Copy the lines of the data below word for word, starting at the line that contains "1210x576 pixels." and ending at the line that contains "Action: point(547,385)", with both of those lines included.

[Data for locating words and elements]
============================================================
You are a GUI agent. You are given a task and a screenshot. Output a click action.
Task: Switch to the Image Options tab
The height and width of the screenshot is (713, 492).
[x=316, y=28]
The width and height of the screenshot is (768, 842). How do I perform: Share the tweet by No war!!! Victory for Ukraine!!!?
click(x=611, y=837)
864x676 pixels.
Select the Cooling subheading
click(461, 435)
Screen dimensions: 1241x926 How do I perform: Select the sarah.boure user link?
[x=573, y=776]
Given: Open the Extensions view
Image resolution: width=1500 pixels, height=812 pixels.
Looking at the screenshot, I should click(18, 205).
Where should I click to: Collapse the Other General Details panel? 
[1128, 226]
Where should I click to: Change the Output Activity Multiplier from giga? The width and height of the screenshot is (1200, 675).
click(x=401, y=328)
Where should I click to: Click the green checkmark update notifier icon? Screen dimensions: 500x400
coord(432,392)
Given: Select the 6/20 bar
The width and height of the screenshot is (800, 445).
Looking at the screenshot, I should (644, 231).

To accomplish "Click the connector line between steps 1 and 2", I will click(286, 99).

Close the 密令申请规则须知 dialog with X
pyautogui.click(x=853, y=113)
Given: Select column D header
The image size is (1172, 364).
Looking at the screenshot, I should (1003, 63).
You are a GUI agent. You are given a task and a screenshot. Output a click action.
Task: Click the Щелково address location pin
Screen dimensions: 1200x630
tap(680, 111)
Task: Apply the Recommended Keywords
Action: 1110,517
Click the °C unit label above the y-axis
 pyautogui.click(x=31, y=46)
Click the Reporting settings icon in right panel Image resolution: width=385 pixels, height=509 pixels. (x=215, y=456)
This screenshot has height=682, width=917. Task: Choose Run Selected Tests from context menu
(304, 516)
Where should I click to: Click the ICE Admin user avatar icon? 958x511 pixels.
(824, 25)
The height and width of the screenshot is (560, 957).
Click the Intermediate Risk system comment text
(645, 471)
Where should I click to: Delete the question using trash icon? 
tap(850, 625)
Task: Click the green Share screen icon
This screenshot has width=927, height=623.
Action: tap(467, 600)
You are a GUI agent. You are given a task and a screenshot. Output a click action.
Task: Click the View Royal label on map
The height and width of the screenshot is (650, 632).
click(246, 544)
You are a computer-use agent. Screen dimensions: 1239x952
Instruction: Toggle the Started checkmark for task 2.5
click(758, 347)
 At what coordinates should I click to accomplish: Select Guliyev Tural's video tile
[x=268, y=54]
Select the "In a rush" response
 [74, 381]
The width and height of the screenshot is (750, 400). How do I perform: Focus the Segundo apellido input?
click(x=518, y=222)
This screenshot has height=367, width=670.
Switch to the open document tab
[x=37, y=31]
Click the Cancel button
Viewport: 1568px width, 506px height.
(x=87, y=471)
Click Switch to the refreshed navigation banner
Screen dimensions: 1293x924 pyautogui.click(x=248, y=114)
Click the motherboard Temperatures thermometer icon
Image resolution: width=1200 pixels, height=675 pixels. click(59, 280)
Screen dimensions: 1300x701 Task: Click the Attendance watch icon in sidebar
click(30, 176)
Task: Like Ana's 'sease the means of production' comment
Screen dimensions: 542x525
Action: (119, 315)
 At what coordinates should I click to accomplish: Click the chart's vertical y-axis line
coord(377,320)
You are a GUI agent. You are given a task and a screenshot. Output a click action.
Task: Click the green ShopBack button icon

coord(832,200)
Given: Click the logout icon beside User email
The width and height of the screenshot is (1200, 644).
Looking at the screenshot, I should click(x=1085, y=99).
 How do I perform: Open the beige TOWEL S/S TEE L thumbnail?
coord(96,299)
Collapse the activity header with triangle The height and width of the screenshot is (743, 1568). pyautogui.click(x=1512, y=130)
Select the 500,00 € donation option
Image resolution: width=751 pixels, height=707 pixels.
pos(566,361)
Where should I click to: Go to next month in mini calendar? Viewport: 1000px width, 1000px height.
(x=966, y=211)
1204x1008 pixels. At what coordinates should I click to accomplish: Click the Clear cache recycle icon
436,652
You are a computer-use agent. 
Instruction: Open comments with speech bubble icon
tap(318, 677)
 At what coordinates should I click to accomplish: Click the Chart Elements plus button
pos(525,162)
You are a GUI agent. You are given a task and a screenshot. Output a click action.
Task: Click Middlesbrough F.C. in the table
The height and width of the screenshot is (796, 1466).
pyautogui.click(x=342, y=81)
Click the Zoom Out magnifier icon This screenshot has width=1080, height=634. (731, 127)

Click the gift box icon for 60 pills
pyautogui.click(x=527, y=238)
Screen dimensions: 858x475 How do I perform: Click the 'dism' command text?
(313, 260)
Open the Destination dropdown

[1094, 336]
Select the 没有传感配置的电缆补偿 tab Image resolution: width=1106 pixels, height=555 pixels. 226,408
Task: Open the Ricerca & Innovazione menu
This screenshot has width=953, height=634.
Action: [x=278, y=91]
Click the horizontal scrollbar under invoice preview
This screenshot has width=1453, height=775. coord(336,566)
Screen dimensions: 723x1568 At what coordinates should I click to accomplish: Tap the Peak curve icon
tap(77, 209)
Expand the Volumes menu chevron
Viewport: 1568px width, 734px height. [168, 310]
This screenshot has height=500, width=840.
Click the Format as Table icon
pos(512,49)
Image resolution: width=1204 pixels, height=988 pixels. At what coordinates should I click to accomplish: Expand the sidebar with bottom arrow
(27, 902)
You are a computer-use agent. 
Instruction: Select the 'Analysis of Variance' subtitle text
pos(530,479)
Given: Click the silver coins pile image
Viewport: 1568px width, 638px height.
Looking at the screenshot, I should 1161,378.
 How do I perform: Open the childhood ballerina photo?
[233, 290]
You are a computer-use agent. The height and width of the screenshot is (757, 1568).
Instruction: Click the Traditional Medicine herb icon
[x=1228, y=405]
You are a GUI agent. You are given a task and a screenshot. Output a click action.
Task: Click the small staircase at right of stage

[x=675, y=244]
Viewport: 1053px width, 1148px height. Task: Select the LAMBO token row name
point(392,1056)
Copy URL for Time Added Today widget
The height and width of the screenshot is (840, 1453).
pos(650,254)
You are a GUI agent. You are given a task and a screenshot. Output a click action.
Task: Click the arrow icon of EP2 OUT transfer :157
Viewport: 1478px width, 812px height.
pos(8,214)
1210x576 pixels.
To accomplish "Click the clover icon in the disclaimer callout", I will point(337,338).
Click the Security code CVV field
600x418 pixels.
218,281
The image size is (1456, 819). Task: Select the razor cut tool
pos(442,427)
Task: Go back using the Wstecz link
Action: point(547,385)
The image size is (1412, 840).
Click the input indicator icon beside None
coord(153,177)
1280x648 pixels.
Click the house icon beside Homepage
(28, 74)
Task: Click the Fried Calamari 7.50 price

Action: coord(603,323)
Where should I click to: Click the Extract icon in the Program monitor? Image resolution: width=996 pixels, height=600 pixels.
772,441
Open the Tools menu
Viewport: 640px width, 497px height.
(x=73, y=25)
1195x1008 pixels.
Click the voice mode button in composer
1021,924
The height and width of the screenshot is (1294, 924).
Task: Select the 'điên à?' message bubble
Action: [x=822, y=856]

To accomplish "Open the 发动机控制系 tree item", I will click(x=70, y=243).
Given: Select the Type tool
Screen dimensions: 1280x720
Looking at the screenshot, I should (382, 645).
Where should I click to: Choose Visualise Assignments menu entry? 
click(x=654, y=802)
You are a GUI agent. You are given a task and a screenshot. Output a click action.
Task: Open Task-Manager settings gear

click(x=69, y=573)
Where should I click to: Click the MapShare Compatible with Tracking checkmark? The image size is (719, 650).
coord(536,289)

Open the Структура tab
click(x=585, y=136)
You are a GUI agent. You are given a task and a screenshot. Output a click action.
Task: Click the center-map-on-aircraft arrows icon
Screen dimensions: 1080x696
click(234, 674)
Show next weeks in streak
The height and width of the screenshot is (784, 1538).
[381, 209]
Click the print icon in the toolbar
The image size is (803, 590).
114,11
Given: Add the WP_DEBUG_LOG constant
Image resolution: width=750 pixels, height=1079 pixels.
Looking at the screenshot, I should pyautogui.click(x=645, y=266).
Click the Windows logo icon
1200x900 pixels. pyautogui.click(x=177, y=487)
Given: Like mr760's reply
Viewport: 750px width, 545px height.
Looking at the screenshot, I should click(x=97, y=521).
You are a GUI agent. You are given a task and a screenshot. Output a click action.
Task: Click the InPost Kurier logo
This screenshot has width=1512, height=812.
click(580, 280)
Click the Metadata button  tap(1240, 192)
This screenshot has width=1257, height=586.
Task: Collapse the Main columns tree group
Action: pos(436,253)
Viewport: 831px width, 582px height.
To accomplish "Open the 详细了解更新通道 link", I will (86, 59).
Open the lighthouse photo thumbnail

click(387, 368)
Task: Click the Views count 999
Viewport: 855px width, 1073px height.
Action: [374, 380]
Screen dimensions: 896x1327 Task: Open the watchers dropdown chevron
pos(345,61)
============================================================
▶ _ANSWER FOR THIS EXERCISE_
1210x576 pixels.
To accomplish "Click the clover icon in the disclaimer callout", I will point(337,338).
Click the Security code CVV field
600x418 pixels.
218,281
The image size is (1456, 819). Task: Select the razor cut tool
pos(442,427)
Task: Go back using the Wstecz link
Action: point(547,385)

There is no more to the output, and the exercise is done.